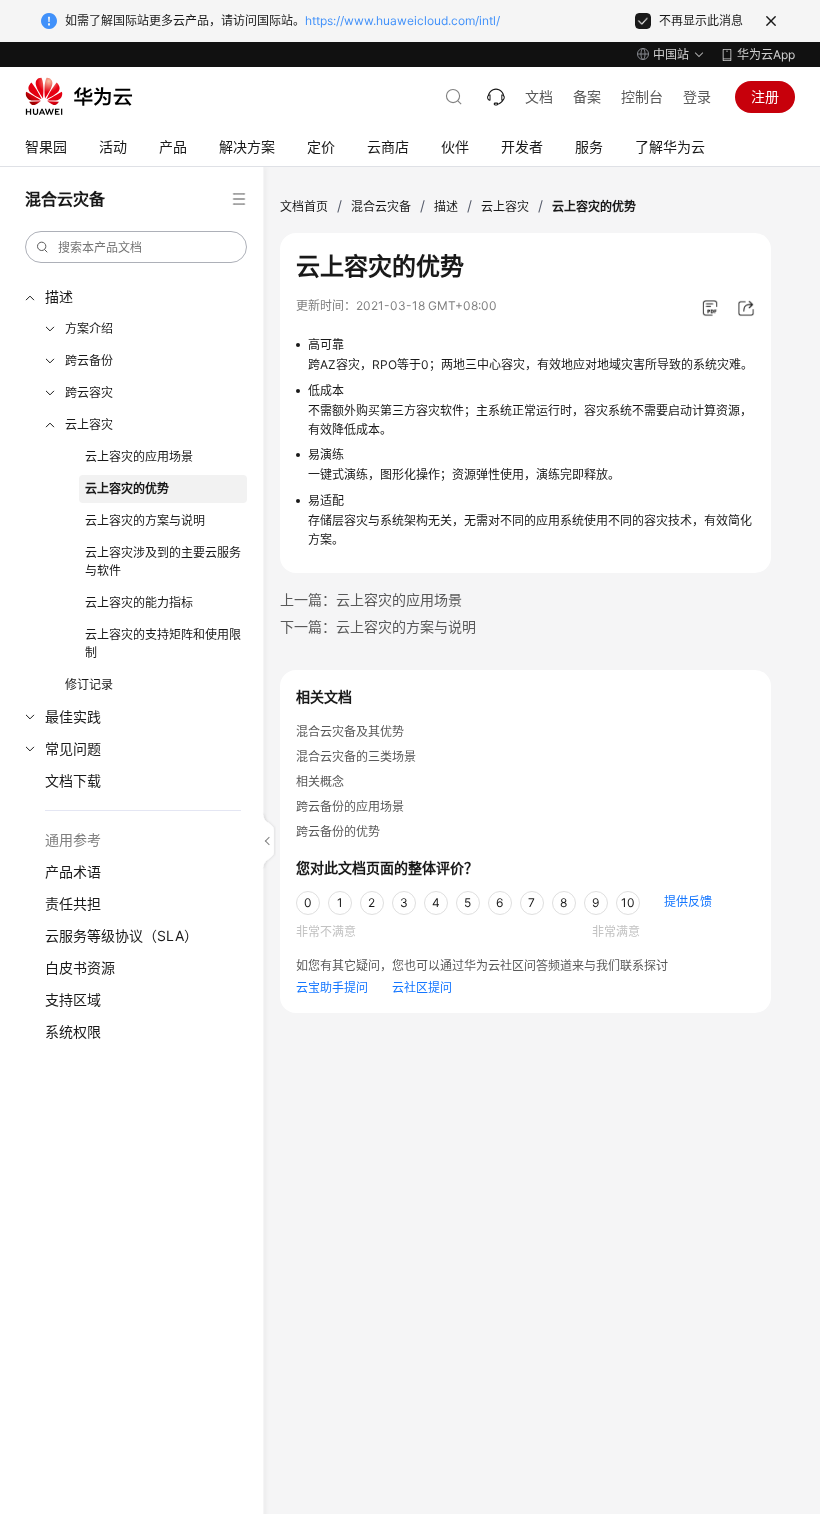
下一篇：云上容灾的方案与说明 (378, 626)
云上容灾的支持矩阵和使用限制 (163, 643)
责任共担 (73, 903)
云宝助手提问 (332, 987)
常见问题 (73, 748)
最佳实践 (73, 716)
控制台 (642, 96)
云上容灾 (89, 424)
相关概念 (320, 781)
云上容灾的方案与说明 (145, 520)
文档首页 (304, 206)
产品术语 (73, 871)
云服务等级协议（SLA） (121, 935)
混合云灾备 (381, 206)
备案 (587, 96)
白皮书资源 (80, 967)
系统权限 (73, 1031)
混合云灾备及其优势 (350, 731)
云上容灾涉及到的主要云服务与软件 (163, 561)
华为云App (766, 54)
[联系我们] (496, 97)
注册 (765, 96)
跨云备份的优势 (338, 831)
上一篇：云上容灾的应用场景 (371, 599)
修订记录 (89, 684)
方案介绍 (89, 328)
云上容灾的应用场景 (139, 456)
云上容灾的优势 (127, 488)
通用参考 (73, 839)
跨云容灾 (89, 392)
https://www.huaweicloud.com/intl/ (402, 20)
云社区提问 (422, 987)
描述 (59, 296)
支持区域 (73, 999)
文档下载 (73, 780)
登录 (697, 96)
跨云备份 (89, 360)
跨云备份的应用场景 (350, 806)
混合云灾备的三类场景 (356, 756)
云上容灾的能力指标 (139, 602)
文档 (539, 96)
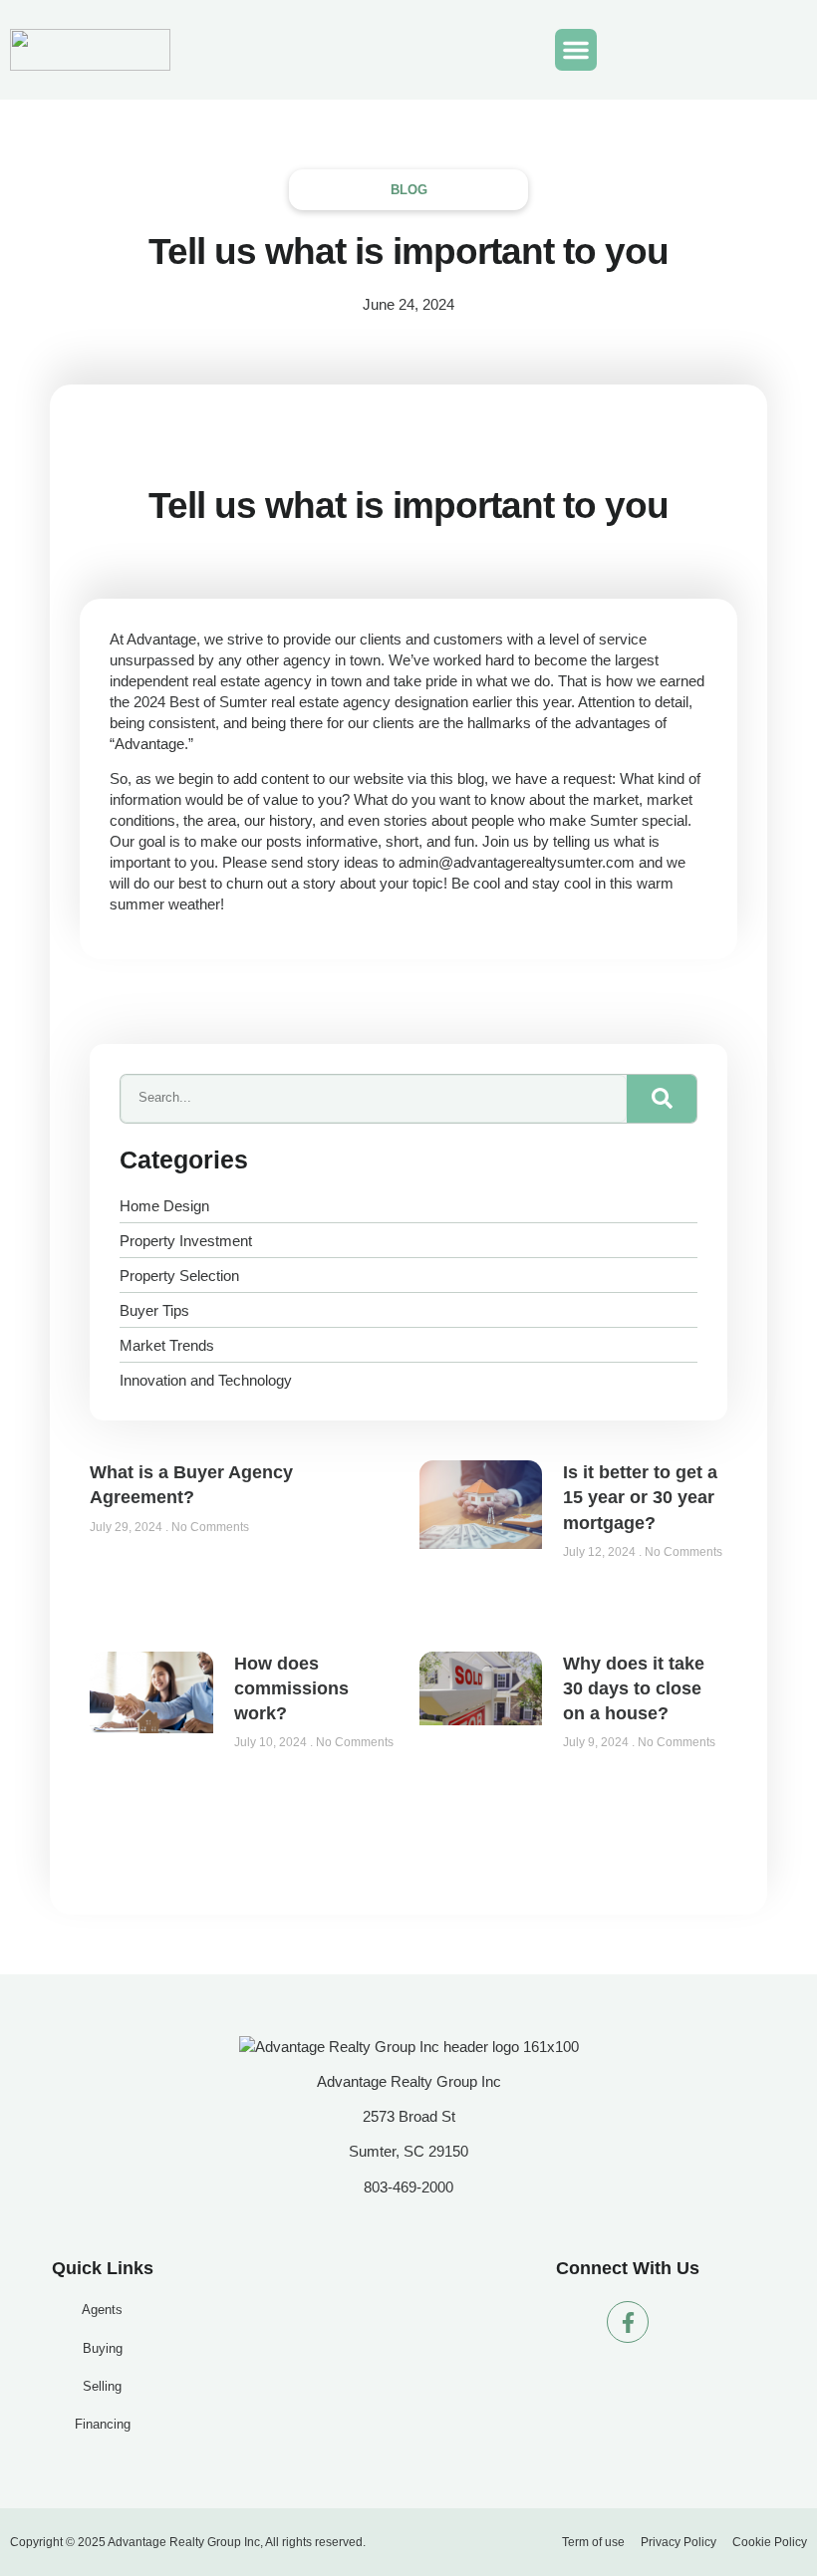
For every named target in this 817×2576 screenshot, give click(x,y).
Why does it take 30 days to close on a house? (633, 1688)
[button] (576, 50)
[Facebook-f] (628, 2322)
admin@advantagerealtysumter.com (517, 862)
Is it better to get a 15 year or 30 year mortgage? (640, 1497)
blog (409, 189)
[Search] (661, 1099)
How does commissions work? (291, 1688)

- - -

BRIEF. Whenever a line in the records above contains the string "does", copy that line.

SOLUTION TO THIS TASK.
Why does it take 30 days to close on a house? (633, 1688)
How does commissions work? (291, 1688)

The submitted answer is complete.